→ **Provided data**:
★ ★ ★
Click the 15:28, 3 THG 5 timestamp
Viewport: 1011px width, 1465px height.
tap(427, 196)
★ ★ ★
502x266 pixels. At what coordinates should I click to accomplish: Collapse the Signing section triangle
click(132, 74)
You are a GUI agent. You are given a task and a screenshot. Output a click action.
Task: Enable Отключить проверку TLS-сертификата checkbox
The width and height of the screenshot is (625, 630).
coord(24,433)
★ ★ ★
→ **What you are asked to do**: Taking the line with "502x266 pixels. At" as the first and the line with "You are a GUI" as the last, retype that stretch of the data above exactly, with no other lines.

→ **Task solution**:
502x266 pixels. At what coordinates should I click to accomplish: Collapse the Signing section triangle
click(132, 74)
You are a GUI agent. You are given a task and a screenshot. Output a click action.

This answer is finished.